INSTRUCTION 1: In the news excerpt about the Beacon Journal sale, what price did Black Press Ltd. pay for the paper?
INSTRUCTION 2: Carry on the Beacon Journal sale article from its last sentence.

SUPPLIED PASSAGE:

----

But the foundation decided to bow out after the asking price climbed too high, foundation President Alberto Ibarguen said at the Akron Roundtable Thursday.

``The price that was offered, the amount of money that was offered was, we thought, very significant, and ultimately it was our decision that it would have been unwise to go that high,'' Ibarguen said.

Black Press Ltd. of Canada ultimately bought the Beacon Journal for $165 million from the California-based McClatchy newspaper company, which had acquired the Beacon Journal when it bought Knight Ridder Inc. in June.

McClatchy kept 20 Knight Ridder newspapers that it said are in growing markets, and it sold the Beacon Journal and 11 others.

The Knight Foundation has a $2.2 billion endowment built on the Knight family's investments in newspapers and has invested about $100 million in the Akron area.

Ibarguen would not say how much the foundation offered for the paper, but he said it wasn't close to the winning bid.

----

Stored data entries
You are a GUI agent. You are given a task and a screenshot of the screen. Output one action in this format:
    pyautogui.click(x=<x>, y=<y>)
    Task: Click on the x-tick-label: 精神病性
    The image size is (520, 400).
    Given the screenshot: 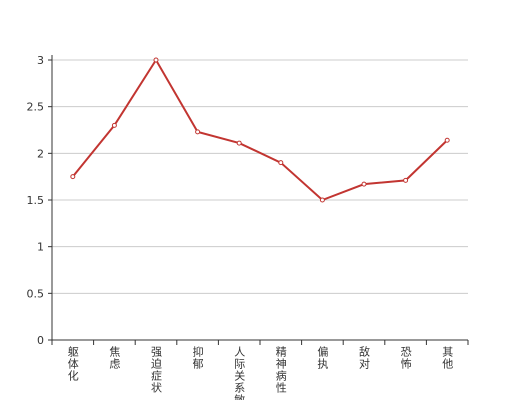 What is the action you would take?
    pyautogui.click(x=280, y=370)
     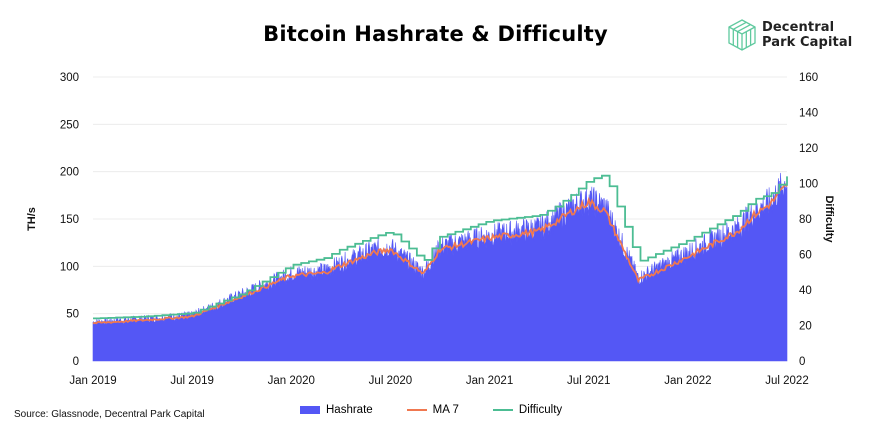 What do you see at coordinates (786, 381) in the screenshot?
I see `x-tick-label: Jul 2022` at bounding box center [786, 381].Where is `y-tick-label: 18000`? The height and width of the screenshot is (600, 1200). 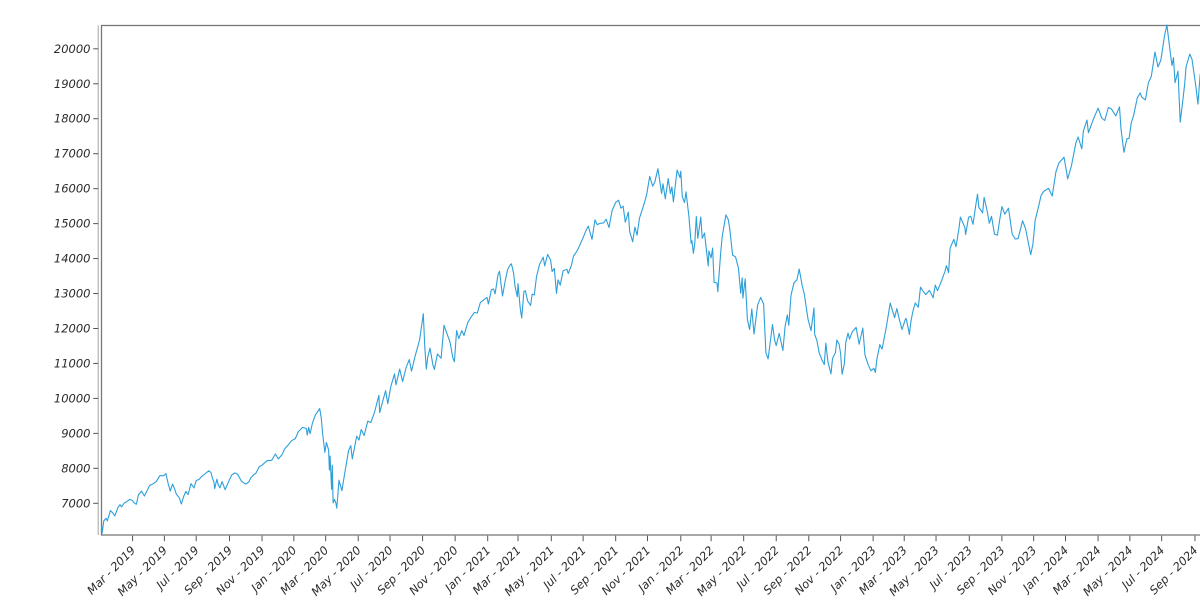 y-tick-label: 18000 is located at coordinates (72, 119).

----

EXPECTED ANSWER 1: $165 million.

EXPECTED ANSWER 2:
We were told early on what the price was likely to be, and so we did not make a second bid,'' Ibarguen said.But we were interested. Well, think about it. We're the biggest funder of journalism programs anywhere in the world.''

The foundation hoped to make the Beacon Journal a laboratory for new journalism ideas in the age of the Internet, drawing on the talents of the nation's major journalism schools.

``I don't know what we would have done, but the point is that it deserves experimentation, and what better place to do it than in a really good, live newsroom?'' Ibarguen said.

The setup might have been similar to that of Florida's St. Petersburg Times, which is owned by the nonprofit Poynter Institute for Media Studies.

``We wouldn't have owned it directly; we probably would have set up another specific foundation to do it,'' Ibarguen said.

Foundation board Chairman Dr. W. Gerald Austen said that although Akron retains a privileged status among the foundation's beneficiaries, the trustees couldn't justify buying the newspaper.

``The expense of buying it was awfully high relative to how we could spend our funds in other good causes in our cities as well as journalism, so we backed off,'' Austen said.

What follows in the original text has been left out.